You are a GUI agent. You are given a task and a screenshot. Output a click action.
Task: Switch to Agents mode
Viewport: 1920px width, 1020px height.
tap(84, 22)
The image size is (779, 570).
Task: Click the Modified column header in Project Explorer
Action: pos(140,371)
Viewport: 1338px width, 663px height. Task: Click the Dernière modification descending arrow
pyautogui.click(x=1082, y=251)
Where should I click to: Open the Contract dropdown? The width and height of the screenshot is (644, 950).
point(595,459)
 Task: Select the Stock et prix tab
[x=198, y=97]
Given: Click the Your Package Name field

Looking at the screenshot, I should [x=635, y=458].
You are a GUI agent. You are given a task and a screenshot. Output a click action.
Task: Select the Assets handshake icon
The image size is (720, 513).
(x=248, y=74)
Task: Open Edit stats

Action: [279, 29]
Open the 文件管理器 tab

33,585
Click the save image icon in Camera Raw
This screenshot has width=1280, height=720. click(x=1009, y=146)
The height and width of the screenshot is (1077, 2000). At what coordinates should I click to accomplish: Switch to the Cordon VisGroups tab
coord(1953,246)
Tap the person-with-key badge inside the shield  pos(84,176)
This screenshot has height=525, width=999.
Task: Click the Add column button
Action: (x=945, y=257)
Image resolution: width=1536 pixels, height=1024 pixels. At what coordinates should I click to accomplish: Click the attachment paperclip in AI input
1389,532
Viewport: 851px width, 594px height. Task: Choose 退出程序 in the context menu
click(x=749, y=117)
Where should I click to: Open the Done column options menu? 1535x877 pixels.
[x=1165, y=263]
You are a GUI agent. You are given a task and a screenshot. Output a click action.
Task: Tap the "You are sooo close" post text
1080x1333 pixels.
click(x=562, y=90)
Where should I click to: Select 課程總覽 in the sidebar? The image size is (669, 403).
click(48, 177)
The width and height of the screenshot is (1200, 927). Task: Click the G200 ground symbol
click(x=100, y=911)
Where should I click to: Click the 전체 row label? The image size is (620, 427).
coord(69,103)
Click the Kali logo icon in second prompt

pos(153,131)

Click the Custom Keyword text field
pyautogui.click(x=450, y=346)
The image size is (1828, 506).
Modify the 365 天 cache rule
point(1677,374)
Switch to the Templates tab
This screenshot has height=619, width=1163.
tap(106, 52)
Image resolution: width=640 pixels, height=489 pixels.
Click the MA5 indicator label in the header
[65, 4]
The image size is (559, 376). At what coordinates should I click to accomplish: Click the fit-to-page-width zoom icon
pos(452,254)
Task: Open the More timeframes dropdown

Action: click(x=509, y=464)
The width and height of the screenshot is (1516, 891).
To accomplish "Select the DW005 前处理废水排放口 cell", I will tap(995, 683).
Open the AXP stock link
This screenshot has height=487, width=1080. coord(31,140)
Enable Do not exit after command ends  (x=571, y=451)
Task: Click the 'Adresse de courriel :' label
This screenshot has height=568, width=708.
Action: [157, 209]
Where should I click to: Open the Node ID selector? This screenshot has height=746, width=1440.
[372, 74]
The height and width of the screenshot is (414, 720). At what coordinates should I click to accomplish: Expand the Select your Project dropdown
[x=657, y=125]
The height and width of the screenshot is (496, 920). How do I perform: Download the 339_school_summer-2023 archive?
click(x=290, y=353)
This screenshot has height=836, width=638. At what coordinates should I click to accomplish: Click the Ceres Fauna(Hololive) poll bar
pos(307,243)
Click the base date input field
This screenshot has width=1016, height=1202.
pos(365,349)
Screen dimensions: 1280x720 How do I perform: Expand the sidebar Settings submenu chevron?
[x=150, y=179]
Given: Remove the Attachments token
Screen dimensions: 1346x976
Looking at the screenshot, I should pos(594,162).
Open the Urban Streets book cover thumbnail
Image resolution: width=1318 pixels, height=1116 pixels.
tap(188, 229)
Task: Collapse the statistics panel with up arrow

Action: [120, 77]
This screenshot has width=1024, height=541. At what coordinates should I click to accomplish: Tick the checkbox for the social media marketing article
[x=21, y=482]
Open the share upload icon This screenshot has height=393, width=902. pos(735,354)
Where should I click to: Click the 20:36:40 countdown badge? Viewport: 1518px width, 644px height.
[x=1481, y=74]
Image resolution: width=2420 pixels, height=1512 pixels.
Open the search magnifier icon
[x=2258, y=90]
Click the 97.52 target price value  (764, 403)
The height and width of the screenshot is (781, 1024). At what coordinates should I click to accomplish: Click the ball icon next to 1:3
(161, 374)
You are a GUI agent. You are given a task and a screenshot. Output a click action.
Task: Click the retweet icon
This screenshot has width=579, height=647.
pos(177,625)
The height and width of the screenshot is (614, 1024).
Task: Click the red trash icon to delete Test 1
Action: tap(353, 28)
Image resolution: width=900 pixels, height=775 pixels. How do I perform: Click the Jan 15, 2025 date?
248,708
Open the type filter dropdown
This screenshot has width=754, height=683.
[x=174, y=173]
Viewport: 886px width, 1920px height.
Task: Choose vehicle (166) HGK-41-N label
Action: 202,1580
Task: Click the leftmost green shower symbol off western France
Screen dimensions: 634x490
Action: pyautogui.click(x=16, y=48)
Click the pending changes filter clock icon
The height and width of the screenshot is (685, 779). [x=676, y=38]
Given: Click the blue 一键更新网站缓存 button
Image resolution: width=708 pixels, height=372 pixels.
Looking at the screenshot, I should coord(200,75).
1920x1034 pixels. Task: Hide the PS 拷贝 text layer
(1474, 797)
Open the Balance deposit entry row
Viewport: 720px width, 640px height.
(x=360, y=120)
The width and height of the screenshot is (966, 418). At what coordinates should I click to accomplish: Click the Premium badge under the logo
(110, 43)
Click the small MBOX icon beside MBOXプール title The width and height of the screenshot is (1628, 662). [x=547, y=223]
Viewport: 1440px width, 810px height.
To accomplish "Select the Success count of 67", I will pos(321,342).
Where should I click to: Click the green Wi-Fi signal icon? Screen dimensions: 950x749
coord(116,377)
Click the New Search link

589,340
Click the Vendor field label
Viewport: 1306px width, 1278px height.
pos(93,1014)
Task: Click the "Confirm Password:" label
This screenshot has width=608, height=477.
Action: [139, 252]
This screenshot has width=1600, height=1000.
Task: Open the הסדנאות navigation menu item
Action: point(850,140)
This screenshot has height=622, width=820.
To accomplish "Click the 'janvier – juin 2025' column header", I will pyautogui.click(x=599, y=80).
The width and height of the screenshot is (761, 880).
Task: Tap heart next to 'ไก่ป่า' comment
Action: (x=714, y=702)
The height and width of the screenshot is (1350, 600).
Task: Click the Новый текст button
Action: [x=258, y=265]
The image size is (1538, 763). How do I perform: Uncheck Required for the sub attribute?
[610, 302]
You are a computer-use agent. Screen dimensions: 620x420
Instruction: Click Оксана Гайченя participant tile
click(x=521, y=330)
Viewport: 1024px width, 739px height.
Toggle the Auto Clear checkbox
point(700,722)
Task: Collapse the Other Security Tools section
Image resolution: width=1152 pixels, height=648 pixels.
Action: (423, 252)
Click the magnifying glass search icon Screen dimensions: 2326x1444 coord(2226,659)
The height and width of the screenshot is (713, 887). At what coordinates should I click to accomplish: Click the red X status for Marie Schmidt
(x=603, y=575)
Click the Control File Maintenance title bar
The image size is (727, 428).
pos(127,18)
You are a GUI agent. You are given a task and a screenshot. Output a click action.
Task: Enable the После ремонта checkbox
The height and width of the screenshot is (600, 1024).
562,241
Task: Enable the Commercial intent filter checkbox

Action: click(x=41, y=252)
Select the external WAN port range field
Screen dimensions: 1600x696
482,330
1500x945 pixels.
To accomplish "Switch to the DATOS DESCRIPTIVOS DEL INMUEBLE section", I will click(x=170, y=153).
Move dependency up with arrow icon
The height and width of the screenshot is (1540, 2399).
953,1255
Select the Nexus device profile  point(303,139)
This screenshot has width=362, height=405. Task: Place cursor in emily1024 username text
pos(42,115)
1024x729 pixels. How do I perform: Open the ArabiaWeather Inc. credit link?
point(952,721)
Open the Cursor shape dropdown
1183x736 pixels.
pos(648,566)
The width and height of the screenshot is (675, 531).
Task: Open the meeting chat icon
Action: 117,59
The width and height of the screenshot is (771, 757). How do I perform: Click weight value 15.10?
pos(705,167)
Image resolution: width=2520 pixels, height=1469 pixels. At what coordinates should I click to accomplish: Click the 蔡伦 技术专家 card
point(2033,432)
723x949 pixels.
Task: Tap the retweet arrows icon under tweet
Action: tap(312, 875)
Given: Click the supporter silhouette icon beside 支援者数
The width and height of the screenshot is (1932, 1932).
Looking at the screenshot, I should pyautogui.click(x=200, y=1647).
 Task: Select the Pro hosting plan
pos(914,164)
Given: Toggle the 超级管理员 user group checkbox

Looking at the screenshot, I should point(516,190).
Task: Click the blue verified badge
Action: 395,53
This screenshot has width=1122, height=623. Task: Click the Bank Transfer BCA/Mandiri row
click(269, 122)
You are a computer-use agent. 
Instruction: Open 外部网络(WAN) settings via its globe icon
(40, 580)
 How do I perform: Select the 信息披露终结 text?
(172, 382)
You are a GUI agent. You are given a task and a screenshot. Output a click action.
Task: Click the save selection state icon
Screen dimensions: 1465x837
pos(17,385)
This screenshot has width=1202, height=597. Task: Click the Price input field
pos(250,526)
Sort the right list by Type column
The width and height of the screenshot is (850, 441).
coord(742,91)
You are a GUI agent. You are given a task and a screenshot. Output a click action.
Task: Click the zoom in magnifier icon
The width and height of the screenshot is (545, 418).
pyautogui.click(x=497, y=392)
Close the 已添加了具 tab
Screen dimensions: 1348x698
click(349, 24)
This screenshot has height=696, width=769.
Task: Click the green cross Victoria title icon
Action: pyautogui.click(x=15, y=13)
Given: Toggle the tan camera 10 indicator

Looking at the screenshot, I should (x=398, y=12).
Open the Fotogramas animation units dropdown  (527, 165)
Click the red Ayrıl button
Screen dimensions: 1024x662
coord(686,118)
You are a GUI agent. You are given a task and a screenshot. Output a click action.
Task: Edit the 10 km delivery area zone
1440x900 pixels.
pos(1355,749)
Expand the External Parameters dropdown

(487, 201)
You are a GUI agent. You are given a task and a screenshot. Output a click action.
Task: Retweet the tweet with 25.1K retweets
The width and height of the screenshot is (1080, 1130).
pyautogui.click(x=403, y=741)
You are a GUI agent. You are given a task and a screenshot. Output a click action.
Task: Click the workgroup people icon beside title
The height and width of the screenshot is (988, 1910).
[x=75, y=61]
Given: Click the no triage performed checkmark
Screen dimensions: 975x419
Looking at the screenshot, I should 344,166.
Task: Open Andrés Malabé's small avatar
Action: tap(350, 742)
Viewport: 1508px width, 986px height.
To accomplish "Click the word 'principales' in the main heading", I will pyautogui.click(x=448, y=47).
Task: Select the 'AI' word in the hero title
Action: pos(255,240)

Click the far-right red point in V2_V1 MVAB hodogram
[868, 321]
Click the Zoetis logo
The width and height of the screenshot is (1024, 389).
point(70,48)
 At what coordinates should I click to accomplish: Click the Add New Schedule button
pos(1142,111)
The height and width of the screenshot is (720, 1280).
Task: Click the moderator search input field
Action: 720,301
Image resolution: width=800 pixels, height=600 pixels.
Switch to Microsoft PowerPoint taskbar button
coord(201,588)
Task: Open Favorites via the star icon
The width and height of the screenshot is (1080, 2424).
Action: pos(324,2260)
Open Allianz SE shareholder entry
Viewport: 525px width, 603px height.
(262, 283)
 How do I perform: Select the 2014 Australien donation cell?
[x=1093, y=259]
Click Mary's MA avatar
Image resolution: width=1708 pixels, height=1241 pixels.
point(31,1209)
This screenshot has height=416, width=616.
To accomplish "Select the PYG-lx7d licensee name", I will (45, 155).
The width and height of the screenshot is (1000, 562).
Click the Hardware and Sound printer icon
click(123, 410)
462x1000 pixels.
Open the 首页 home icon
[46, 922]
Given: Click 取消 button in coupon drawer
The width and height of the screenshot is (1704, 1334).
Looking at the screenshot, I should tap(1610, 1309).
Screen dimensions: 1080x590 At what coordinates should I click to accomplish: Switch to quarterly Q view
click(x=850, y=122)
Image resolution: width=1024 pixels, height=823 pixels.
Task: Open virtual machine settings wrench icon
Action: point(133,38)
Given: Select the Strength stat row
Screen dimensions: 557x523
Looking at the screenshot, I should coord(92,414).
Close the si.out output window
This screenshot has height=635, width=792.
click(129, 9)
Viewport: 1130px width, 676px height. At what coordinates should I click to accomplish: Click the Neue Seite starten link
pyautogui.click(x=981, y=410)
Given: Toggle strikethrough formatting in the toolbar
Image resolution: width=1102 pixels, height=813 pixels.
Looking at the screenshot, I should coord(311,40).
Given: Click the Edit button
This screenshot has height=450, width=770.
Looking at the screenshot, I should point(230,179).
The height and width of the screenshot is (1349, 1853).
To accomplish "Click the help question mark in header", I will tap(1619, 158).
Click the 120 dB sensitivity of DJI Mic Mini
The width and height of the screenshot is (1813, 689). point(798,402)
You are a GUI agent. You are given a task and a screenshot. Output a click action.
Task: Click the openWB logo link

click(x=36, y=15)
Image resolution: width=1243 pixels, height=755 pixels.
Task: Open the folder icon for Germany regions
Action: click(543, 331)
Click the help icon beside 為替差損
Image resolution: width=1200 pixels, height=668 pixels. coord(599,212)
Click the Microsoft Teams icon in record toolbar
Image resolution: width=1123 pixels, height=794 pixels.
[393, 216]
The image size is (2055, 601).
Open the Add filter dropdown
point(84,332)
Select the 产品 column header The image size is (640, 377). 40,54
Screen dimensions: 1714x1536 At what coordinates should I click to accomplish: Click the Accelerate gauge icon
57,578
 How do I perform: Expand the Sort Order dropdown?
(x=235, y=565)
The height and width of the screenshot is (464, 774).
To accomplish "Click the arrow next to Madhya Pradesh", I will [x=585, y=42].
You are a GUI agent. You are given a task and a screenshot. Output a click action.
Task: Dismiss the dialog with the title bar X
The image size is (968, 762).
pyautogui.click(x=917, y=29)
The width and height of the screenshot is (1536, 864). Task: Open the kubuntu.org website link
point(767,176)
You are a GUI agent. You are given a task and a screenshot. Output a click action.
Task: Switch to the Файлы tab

--*--

» Work to complete: Of the lines above, extract only those from the line with "Given: Toggle strikethrough" to the line with "The height and width of the screenshot is (1349, 1853).", both included, exactly as written.

» Exercise answer:
Given: Toggle strikethrough formatting in the toolbar
Image resolution: width=1102 pixels, height=813 pixels.
Looking at the screenshot, I should coord(311,40).
Given: Click the Edit button
This screenshot has height=450, width=770.
Looking at the screenshot, I should point(230,179).
The height and width of the screenshot is (1349, 1853).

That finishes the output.